Dentists may utilize a variety of sources to support decisions in clinical practice which may vary depending on the years since graduation and between general practitioners and specialists [24]. A significantly higher number of dentists used amalgam frequently compared to fresh dental graduates in the present study (P < 0.001). Restorative decision-making is complex and is influenced by several factors. Dentists reportedly are more likely to prefer amalgam for patients who exhibit high caries experience [12, 14] or if the extent of caries is high [14]. Large restorations (49.4%) followed by crown build-up (31.5%) were the most common restorative options for which the participants of this study preferred using amalgam.
Esthetics (77.1%) followed by patients’ desire (58.6%) were reported as the most common reasons to restrict the use of amalgam by the participants of this study. Vidnes-Kopperud et al. [14] reported that the participants of their study preferred to use tooth-colored restorative materials in areas of the mouth that are visible. The authors also concluded that the participants considered esthetics as more important for females. Furthermore, Espelid et al. [13] reported that esthetics were of major concern for patients over longevity of the restorations irrespective of gender. About 27% of the participants of this study reported Mercury toxicity as a reason for restricting the use of amalgam. A survey conducted in Saudi Arabia in 1995 [16] reported that the majority of the dentists (85%) believed that amalgam is safe for patients but 88% indicated that it is hazardous to the dentists if not handled properly.

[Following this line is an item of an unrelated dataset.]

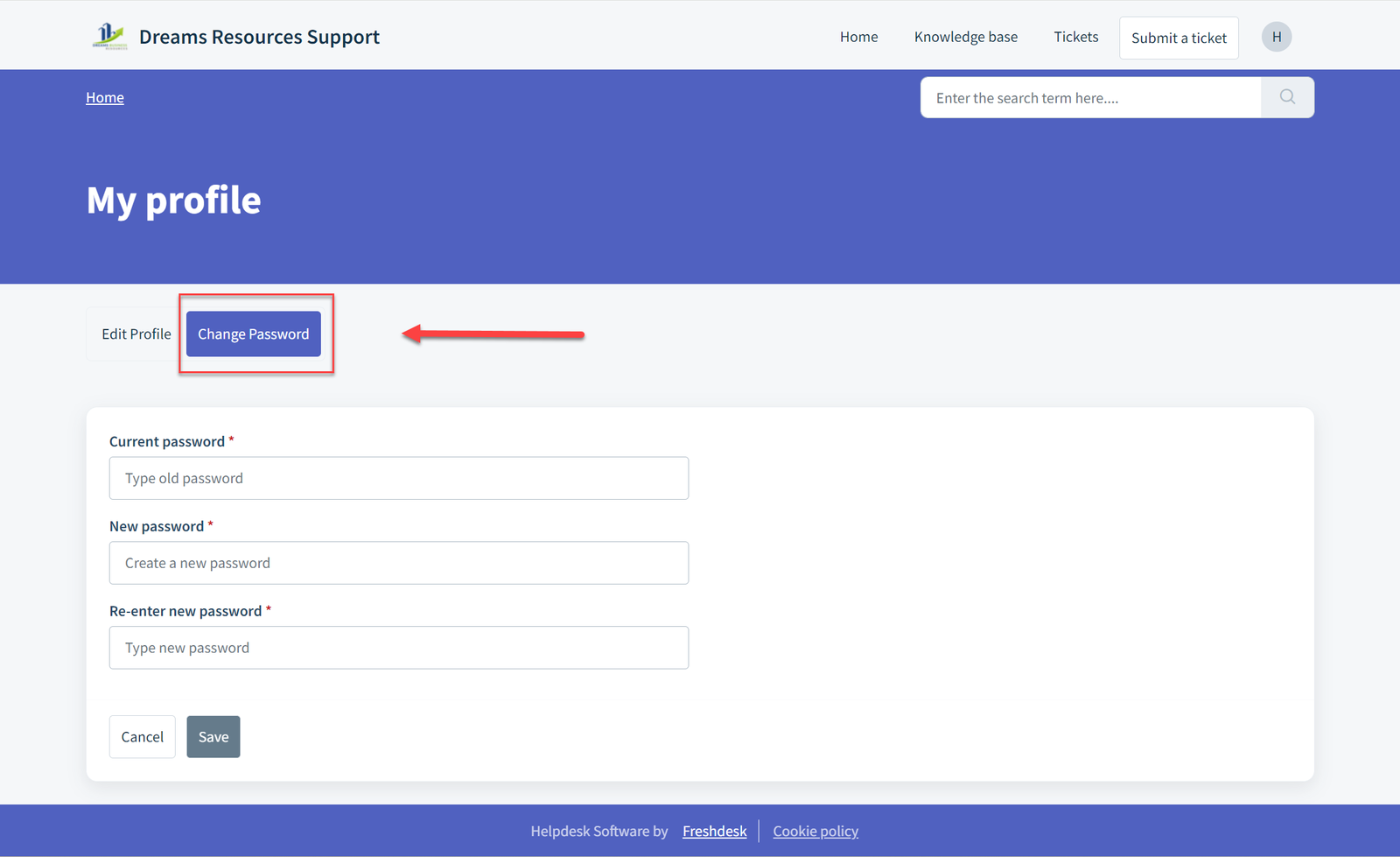Click the search magnifier icon
This screenshot has width=1400, height=857.
coord(1286,97)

About 72% of the participants of this study disagreed on replacing good amalgam restorations with resin composite. On the other hand, the survey by Khairuldean and Sadig [16] reported that 63% of their respondents would explain their beliefs to the patients before removing amalgam, 21% would remove amalgam restoration upon patients’ request, 14% would not comply with the patients’ request whereas, 6% would encourage the patients to replace amalgam restoration with an alternative restorative material. A study comparing the mercury levels in general dentists with that in other health professionals using toenail clippings as a biomarker concluded that the number of dental amalgams was not related to the level of toenail mercury levels among dentists, dental specialists and patients. However, the toenail mercury levels of general dentists were found to be more than twice that of non-dental health professionals. The authors also suggested that the avoidance of amalgam cannot be justified by the presence of mercury released from dental amalgam [25].
Amalgam was reported as the most common restorative material of choice (80.1%) in case of changing an existing defective amalgam restoration by the participants of this study. This may be due to the benefits of amalgam perceived by dentists such as less risk of secondary caries compared to tooth colored alternatives [26] or due to operator skills or technique sensitivity involved in restoring with resin composites [5, 27].
The limitations of this study should be considered when interpreting the results. The sampling methodology and cross-sectional study design implemented in this study are major limitations. All dentists working in Riyadh may not be sufficiently represented while using a convenience sample. Although we intended to assess the attitudes of Saudi dentists and interns regarding the use of amalgam, inclusion of non-Saudi dentists would have made the study sample more representative of the dentist population working in Riyadh. A comparative assessment of all aspects of our results with that of similar previous studies [15, 16] was not always possible due to differences in questions and answer choices.